# anyone experience heaviness in chest?



## smelliebellie (Oct 14, 2012)

anyone experiencing heaviness in chest/body? for the past two weeks, ive felt a need to breathe deeply to get a good breath. its not a difficulty to breathe per se, but just im noticing myself breathing more. It also feels heavy in my chest, but no chest pain.
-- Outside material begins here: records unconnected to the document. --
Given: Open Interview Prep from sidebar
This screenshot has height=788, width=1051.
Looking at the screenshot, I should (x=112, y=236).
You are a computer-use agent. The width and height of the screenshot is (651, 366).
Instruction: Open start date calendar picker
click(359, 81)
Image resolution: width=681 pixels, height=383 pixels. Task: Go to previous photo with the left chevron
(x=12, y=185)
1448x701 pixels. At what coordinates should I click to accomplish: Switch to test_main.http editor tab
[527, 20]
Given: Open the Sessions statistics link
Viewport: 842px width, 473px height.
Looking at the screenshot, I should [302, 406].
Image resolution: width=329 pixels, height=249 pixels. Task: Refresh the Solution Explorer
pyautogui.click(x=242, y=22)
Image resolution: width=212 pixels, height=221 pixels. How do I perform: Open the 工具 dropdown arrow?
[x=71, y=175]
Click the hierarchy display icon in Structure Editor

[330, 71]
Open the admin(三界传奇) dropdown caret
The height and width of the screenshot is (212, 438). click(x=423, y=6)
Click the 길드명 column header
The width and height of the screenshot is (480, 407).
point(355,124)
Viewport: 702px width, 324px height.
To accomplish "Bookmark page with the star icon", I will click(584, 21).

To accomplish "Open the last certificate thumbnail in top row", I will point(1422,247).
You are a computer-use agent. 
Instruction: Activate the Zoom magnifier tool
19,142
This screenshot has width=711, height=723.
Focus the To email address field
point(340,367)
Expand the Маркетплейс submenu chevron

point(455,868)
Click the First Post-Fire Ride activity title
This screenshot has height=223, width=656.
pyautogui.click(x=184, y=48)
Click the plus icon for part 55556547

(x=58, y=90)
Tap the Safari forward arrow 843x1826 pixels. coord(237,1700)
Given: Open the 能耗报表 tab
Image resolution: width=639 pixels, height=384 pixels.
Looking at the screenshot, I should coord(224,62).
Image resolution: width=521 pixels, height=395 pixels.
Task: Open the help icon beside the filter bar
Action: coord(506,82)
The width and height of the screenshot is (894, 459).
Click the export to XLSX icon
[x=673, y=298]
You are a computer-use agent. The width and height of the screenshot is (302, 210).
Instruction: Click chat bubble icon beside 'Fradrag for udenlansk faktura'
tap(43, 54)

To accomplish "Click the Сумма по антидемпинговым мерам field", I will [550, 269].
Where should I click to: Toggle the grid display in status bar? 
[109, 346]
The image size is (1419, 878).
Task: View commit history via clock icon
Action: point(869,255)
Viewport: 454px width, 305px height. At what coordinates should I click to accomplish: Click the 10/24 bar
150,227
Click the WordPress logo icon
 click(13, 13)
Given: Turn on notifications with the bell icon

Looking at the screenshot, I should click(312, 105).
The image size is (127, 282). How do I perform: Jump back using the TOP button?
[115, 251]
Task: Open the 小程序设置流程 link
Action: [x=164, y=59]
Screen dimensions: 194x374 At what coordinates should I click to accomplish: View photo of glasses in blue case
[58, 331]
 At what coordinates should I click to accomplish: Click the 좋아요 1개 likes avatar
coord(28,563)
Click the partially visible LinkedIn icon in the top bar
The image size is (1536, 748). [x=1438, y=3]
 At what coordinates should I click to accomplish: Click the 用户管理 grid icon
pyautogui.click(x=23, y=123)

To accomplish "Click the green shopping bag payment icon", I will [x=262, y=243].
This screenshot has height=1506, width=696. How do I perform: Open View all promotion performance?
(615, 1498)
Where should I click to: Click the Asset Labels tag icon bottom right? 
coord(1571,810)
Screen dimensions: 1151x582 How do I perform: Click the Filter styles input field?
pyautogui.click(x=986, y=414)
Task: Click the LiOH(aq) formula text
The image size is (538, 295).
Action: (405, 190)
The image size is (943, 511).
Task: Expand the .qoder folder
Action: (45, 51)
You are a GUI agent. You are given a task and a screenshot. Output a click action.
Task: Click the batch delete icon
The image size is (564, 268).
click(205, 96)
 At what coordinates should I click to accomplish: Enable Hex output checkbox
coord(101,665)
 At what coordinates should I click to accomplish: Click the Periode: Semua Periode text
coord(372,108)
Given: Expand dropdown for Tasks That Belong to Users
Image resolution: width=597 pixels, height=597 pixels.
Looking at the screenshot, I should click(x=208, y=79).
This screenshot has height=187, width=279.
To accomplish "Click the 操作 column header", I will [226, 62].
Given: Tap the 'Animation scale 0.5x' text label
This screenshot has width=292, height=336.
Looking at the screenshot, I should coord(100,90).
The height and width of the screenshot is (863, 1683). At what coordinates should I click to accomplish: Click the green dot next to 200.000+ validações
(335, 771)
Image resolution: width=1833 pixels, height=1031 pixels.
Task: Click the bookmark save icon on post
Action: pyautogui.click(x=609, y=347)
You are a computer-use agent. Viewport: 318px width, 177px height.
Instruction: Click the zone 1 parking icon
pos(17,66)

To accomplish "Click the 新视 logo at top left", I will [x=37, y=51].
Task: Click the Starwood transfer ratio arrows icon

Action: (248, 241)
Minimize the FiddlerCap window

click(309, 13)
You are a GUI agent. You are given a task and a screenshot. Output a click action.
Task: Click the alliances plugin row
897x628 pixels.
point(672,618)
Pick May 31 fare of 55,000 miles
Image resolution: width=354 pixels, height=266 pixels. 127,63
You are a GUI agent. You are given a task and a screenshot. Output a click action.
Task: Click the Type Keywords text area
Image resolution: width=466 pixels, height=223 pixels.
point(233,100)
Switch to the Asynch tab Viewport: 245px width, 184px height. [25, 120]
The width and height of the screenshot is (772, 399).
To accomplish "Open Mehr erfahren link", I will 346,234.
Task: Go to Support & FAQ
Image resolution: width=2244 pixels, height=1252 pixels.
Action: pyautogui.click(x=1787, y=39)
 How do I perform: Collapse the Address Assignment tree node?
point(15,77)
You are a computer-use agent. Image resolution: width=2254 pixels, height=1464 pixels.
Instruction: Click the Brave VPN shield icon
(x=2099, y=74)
It tends to happen when I am sitting up, walking, standing, laying.. I am on Synthroid and I take daily selenium, fish oil, vitamin d3, ca/mg/zinc, and vitamin c supplements.


----------



## bemis23 (Aug 5, 2012)

i get that, needing a deep breath, heaviness in chest w/o pain, but i don't know why either.


----------



## Lovlkn (Dec 20, 2009)

Sounds like anxiety to me.


----------



## piggley (Sep 15, 2012)

Yes same here.
I have gotten to the stage where the palps have eased off a lot, but if I hurry for any reason, or walk up stairs or hills or carry something, then my chest feels quite tight and heavy.
I definitely feel the difference then, its ok when I'm sitting about.


----------



## Lovlkn (Dec 20, 2009)

If you keep a log of your labs - look to see where you are.

I find if I am too high in my free's I can experience tight chest. More when I was on anti thyroid medications than on replacement.

Definitely as I came down from being hyper.


----------



## StacyAr (Nov 10, 2012)

I am Hyper and definitely have that. Especially when moving around or bending. It's not anxiety ..its when I'm not even thinking about it.


----------



## smelliebellie (Oct 14, 2012)

its definitely not anxiety. had a hashitoxicosis episode and i was anxious the whole time. I dont feel that anymore. The heaviness may be due to hypoT symptoms or the Synthroid im taking. I dont know.


----------



## Lovlkn (Dec 20, 2009)

It may be a sort of anxiety you've never experienced from moving thyroid levels.

In my opinion moving thyroid levels cause alot of different anxiety symptoms.

There will come a time when you are dialed into your medication - until then any movement in thyroid levels can cause an assortment of symptoms.

smellie, you are moving hyper and they more hyper you get the greater the intensities of your anxiety. Because your initial labs were fairly close to normal by adding T-4 replacement meds it is going to likely make you hyper or close to it.

Keep up on your labs and stick to a dose before changing without a lab or you will drive yourself crazy trying to dose yourself.


----------



## CA-Lynn (Apr 29, 2010)

I think it's anxiety as well. No telling what your preconscious is thinking.


----------



## smelliebellie (Oct 14, 2012)

i also suspect food intolerances. Can i be hyper with just one symptom? i have no palpitations, diarrhea, nervousness etc that comes with it. Plus hypot symptoms can occur with hypert symptoms as well. And i just dont "feel" anxious at all. Might be a subconscious thing


----------



## smelliebellie (Oct 14, 2012)

and also, the med has helped tremendously in other areas such as pain, aches, and fatigue!! so definitely, ive made improvements. just havent found sweet spot.


----------



## nikkij0814 (Jul 13, 2011)

I experienced this when I was overmedicated - along with anxiety - it's awful! Hope you get it figured out soon and get to feeling better.


----------



## smelliebellie (Oct 14, 2012)

nikki - how could you tell you were overmedicated and what did your dr tell you?


----------



## Lovlkn (Dec 20, 2009)

Physical symptoms and lab testing will confirm if you are over medicated.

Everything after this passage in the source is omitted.